- _Exercise details_: Determine how many lines of the data below contain "sidebar", then give only that number.
_ _ _ _ _ _ _
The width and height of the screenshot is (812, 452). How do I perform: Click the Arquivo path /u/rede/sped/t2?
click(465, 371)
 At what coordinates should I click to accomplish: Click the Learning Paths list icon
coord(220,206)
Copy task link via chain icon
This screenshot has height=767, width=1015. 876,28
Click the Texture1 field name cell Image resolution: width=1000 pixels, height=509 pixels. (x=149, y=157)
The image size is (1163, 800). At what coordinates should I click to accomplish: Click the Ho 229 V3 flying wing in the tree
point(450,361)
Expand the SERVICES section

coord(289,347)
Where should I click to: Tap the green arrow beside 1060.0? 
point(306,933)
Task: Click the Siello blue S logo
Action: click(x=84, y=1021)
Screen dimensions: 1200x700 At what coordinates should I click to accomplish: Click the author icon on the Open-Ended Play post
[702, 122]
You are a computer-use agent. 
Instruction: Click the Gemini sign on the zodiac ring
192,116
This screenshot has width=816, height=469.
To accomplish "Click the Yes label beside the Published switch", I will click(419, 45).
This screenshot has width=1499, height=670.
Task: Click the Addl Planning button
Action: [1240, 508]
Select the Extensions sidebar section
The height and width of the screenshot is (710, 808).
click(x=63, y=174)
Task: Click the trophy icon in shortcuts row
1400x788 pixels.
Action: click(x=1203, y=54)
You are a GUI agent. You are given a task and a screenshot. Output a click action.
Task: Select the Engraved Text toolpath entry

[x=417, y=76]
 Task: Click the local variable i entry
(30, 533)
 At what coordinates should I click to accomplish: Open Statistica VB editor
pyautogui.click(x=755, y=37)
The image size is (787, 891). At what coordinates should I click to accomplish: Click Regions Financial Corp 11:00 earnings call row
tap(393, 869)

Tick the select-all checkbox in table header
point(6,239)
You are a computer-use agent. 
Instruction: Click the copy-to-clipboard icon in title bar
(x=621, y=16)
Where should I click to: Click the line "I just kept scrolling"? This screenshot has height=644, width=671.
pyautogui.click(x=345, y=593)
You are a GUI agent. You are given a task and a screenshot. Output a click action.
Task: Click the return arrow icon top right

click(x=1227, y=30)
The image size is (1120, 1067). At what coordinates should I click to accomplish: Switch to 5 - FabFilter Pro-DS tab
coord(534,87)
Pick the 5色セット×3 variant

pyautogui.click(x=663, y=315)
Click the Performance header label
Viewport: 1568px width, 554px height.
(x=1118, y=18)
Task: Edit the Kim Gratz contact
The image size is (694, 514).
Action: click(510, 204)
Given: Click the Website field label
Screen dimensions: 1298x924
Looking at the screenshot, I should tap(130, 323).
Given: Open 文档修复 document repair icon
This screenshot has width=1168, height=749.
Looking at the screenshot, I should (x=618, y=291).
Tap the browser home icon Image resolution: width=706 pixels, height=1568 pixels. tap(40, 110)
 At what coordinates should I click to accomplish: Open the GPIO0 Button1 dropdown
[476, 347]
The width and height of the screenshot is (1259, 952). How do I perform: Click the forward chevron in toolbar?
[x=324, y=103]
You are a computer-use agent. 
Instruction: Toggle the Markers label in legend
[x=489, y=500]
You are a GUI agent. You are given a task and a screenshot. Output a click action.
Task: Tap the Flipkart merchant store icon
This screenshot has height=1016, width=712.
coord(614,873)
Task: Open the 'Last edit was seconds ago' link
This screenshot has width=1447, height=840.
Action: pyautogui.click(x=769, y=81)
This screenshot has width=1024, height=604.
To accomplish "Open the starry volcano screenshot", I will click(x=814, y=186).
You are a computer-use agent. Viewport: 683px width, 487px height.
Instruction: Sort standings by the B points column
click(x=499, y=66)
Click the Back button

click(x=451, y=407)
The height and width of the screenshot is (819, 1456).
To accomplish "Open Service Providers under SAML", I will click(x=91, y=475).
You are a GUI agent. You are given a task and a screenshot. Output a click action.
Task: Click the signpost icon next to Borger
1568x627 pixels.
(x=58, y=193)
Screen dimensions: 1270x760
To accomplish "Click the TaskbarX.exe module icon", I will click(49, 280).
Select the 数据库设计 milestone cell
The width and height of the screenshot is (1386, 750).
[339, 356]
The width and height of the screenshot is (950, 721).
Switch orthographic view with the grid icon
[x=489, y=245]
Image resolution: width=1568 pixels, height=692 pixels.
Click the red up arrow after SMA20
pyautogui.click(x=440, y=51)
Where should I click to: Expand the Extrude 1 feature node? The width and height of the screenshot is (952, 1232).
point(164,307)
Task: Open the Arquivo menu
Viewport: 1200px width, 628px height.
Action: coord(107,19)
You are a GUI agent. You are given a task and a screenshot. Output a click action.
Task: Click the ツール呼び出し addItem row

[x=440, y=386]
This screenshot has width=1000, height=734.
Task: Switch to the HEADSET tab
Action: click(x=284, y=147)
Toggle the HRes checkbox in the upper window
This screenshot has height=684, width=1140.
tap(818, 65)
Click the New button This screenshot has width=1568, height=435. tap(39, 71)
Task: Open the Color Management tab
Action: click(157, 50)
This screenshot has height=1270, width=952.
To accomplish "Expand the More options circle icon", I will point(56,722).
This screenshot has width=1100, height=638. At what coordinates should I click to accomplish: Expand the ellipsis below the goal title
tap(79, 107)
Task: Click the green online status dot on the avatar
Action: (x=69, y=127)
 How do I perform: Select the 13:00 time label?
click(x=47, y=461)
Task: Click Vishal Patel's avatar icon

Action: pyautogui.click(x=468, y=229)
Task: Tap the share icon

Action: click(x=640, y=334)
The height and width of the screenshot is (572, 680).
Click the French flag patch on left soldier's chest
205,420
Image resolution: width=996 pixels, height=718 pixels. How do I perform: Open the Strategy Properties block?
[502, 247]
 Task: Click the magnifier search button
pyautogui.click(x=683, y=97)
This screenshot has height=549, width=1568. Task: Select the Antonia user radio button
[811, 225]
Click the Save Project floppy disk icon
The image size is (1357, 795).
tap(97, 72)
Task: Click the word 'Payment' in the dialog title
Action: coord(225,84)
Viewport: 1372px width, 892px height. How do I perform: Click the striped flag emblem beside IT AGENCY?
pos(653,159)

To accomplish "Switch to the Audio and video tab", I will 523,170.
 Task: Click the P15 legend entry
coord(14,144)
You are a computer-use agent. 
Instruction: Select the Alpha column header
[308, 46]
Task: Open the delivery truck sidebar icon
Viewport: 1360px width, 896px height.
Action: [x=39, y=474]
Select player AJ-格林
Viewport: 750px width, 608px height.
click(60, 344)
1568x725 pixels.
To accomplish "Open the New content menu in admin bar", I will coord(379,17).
_ _ _ _ _ _ _
- _Task result_: 2